While not all spam reports are legitimate, customers can accidentally or purposely mark transactional emails as spam, there are several things you can do to try to prevent them:
- Don't use SingleOps for marketing: Marketing emails are emails not directly associated with work for the client. So, don't use SingleOps to solicit for new leads or ask for referrals. Instead, only email about work previously discussed with the client. Please use an email marketing tool like MailChimp or Constant Contact to send emails like these. You can export your customer and contact list from the clients page to get a list of emails for these services.

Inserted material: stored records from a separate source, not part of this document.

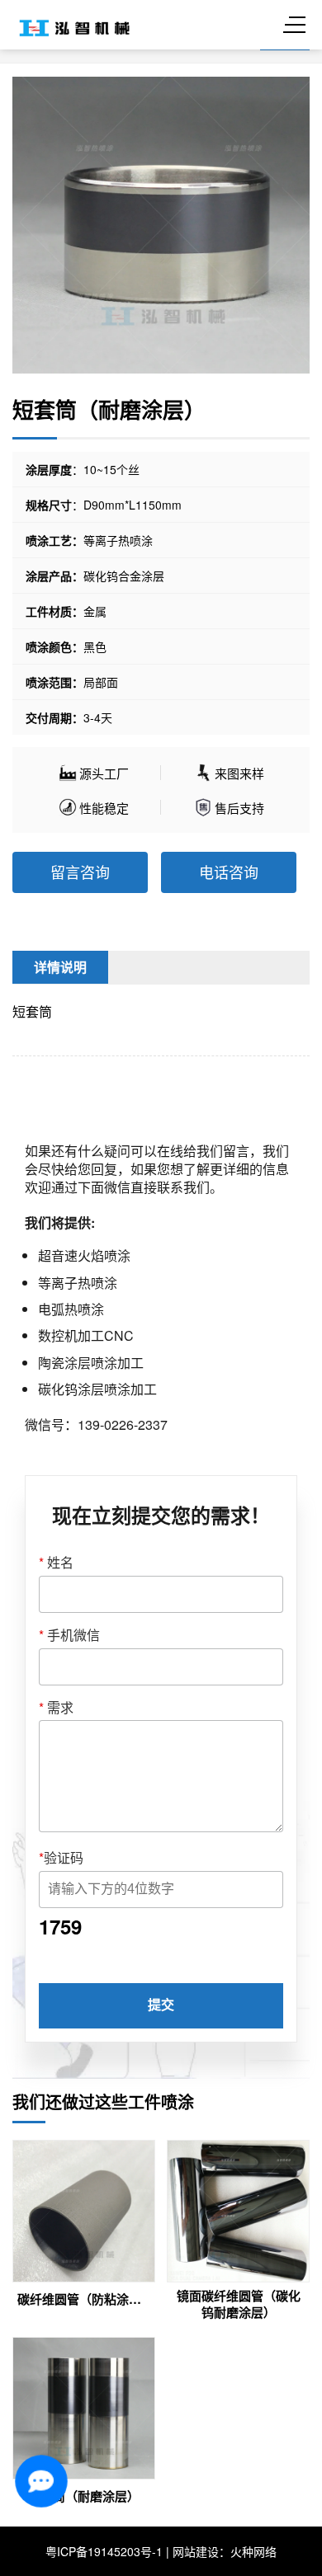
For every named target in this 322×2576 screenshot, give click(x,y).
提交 (161, 2005)
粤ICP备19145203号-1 (104, 2551)
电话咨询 (228, 871)
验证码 (61, 1858)
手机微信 (69, 1635)
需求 (56, 1708)
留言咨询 (80, 871)
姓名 (56, 1563)
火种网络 (253, 2551)
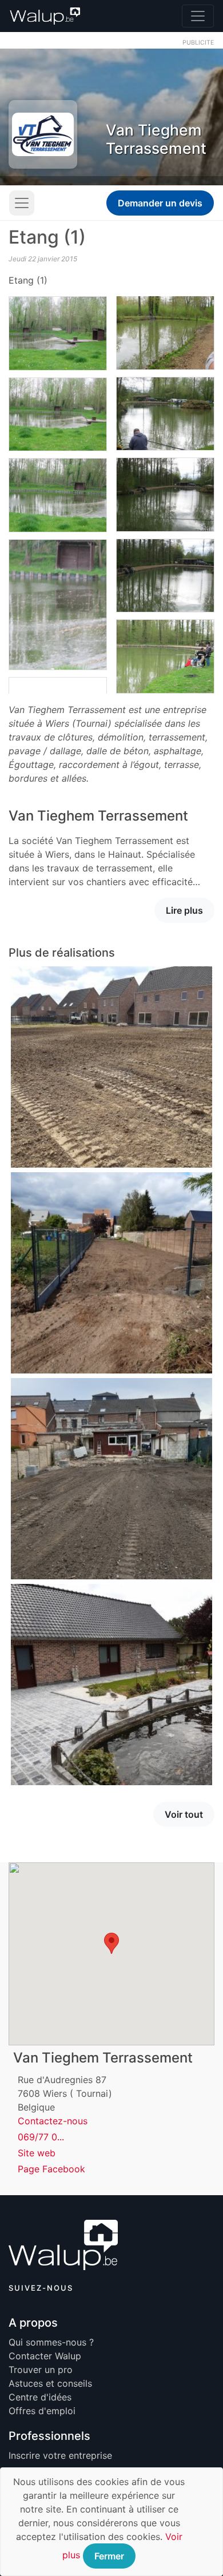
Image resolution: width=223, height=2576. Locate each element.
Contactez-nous (52, 2121)
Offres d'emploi (42, 2410)
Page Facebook (51, 2169)
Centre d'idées (40, 2397)
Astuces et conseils (50, 2383)
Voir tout (184, 1814)
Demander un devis (160, 203)
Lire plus (184, 910)
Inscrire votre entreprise (60, 2455)
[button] (111, 1943)
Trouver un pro (41, 2369)
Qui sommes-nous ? (51, 2342)
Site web (36, 2153)
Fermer (109, 2556)
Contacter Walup (45, 2356)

- Don't market too aggressively in transactional emails: Giving contact information and referral links are fine in an email, but customers generally react poorly to aggressive marketing in emails with other purposes. For example, trying to sell new services in an email reminding a customer of a past-due invoice might annoy a customer into submitting a spam report.
- Warn Clients you're going to email them: Telling a client to expect to receive an email proposal or an email confirming when their job is scheduled can help them remember they agreed to receive emails from you.
- Be careful when emailing clients you haven't emailed with in a long time: If you haven't heard from a client in a year or more, they may view a recurring proposal as spam. Please contact old leads by other methods before emailing them.